Yes it is a Tennelus.



> Hi Alexandre,
> 
> Great to see this on here. I really like it.
> 
> Can you share some specs with us, please?


Hi George, thanks. I will put the specs latter don't have the time now, my wife is waiting for me to go to the beach.


----------



## gas (Jul 27, 2006)

Really love it , lot of green , pretty carpet of parvula and a good contrast with the driftwood.
Also the Microsorum works good with the stem plants.
GOOD job


----------



## LordSul (Mar 17, 2006)

Wow alexandre, cool tank.

I love the green and the way the driftwood comes out of the green. For a 4 months old tank, cool parvula you have there. Can you tell me about your lighting equioment please?


----------



## alexandre (Jun 28, 2005)

Thanks Ras & LordSul. 

The specs:
150L (80x45x45).
Light 6x 24W T5. But usually run with only 4 (96W).
CO2 pressurise 4kg with Aqua Medic 1000 reactor.
Eheim ProII 2028
Additional external pump Hydor Seltz 30 (1000l/h) for extra water flow.
Prodac substrate.
Ferts: TPN, KNO3, KH2PO4, K2SO4.
Water change 50%/Week: 70% RO 30% Tap water.


----------



## Kookaburra (May 11, 2006)

Hi Alex,
Very great tank, fantastic work !
When did you propose this tank in "P-A" ? It largely has its place in our gallery of tanks, I think !


----------



## alexandre (Jun 28, 2005)

Thanks Kookaburra, will do.


----------



## petros (May 22, 2007)

very nice!!!!!!
Patrida eisai foveros


----------



## lacustris (Jul 21, 2007)

very beautiful! is it possible to tell us more about the watervalues and the fertilizing routine???
how do you make eleocharis grow so dense???


----------



## Blue_Dolphinvn (Nov 12, 2006)

I like your foreground with Eleocharis so dense....did you add liquid fer. frequently?


----------



## gas (Jul 27, 2006)

If my memory is ok , he uses EI dosing anf 50% weekly WC


----------



## alexandre (Jun 28, 2005)

Gas is right, I use EI whit 50% W.C. weekly.

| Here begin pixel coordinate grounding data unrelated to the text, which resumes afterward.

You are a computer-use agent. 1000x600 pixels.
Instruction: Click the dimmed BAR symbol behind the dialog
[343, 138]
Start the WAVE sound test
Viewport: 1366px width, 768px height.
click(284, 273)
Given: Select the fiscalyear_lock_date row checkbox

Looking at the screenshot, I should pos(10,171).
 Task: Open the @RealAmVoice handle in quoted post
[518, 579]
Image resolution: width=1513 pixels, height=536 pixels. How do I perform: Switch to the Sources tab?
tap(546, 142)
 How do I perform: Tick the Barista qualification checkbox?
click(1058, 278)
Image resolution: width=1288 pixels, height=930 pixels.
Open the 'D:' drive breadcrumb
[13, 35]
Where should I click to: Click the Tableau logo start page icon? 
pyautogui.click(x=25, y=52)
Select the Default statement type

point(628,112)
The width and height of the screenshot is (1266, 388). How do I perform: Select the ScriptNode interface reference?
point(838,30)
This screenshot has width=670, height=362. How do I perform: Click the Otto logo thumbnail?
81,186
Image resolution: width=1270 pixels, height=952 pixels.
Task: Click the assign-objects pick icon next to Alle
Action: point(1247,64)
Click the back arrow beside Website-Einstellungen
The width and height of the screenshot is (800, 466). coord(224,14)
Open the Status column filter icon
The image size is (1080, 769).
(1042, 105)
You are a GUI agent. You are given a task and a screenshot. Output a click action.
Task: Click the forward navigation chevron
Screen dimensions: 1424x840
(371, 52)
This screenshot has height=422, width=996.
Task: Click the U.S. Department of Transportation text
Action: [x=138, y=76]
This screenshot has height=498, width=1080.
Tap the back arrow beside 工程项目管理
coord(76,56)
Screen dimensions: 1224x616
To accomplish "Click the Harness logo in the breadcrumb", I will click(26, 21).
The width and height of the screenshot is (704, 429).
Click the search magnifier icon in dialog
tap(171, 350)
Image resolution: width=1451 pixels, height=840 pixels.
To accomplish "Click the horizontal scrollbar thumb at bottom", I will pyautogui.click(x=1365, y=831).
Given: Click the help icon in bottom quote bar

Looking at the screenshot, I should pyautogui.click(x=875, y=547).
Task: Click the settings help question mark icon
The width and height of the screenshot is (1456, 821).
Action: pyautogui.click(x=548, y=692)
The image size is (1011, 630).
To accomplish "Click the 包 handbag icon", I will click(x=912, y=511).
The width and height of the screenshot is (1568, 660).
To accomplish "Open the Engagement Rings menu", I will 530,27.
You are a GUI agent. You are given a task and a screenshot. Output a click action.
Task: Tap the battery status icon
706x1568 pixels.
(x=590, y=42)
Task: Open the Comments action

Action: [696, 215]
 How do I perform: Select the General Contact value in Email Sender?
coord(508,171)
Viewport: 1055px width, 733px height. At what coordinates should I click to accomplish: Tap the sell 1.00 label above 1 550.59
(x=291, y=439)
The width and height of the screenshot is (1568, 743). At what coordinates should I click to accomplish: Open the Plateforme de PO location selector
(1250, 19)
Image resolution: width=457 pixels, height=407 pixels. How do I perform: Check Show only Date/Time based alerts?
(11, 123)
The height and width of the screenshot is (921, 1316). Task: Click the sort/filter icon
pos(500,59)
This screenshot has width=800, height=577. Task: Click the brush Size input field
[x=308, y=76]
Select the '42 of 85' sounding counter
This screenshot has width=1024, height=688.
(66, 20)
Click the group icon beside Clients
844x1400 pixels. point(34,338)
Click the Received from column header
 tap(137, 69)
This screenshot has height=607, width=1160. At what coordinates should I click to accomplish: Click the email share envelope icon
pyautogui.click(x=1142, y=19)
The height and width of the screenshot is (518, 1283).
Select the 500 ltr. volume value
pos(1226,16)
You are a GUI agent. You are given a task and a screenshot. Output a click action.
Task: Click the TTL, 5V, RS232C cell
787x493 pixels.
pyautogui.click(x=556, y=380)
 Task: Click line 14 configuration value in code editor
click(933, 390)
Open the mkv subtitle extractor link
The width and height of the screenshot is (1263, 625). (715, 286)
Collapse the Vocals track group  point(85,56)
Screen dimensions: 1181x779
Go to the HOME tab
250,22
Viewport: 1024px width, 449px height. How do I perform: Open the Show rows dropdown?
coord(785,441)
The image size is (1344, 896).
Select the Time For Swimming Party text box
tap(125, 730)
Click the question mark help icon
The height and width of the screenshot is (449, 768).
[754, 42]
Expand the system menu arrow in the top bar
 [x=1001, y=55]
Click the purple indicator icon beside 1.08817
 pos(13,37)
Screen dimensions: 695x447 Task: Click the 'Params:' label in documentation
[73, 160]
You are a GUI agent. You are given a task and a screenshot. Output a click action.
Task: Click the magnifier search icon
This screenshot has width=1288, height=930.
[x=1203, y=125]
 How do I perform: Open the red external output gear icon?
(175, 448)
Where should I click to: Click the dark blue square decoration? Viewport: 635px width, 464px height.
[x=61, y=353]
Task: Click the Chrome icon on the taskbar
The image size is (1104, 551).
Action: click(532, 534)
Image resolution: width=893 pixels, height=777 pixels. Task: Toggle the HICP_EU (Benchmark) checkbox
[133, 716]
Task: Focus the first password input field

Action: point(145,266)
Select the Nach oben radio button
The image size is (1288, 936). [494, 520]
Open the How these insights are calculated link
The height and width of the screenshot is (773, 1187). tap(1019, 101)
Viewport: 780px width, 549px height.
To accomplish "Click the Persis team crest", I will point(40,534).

Lacustris & Blue-Dolphinvn, I can't tell you what are my NO3, PO4, PH, GH etc.. I never test maybe once every 3 month :bored:.
I test my Kh once a month, to check if my mix RO and tap water is okay because I get a lot of evaporation and top up with tap water during the week. It seam to stay at 4 KH. 
I also use a drop checker with a solution KH4 and bromo blue to check my CO2.

Here is my dosing schedule.
Day 1: 50% WC, 1ppm PO4 (KH2PO4), 6ppm (KNO3), 5ppm (K2SO4)
Day 2: 5ml Tropica PN
Day 3: 1ppm PO4 (KH2PO4), 6ppm (KNO3), 5ppm (K2SO4)
Day 4: 5ml Tropica PN
Day 5: 1ppm PO4 (KH2PO4), 6ppm (KNO3), 5ppm (K2SO4)
Day 6: 5ml Tropica PN
Day 7: Nothing


----------



## lacustris (Jul 21, 2007)

alexandre said:


> Gas is right, I use EI whit 50% W.C. weekly.
> 
> Lacustris & Blue-Dolphinvn, I can't tell you what are my NO3, PO4, PH, GH etc.. I never test maybe once every 3 month :bored:.
> I test my Kh once a month, to check if my mix RO and tap water is okay because I get a lot of evaporation and top up with tap water during the week. It seam to stay at 4 KH.
> ...


how many hours a day do you have the lights on??
you add three times a week 1 mg/l PO4??isn't that a lot??i often read good PO4 values are between 
1-2mg/l.what happens when you add less Po4 to your tank??in other words what are the benefits of adding that amount of PO4?
is it right that ppm is the same as mg/l because here in my country we use mg/l??


----------



## alexandre (Jun 28, 2005)

> how many hours a day do you have the lights on??


10 hours.



> you add three times a week 1 mg/l PO4??isn't that a lot??i often read good PO4 values are between 1-2mg/l. What happens when you add less Po4 to your tank??in other words what are the benefits of adding that amount of PO4?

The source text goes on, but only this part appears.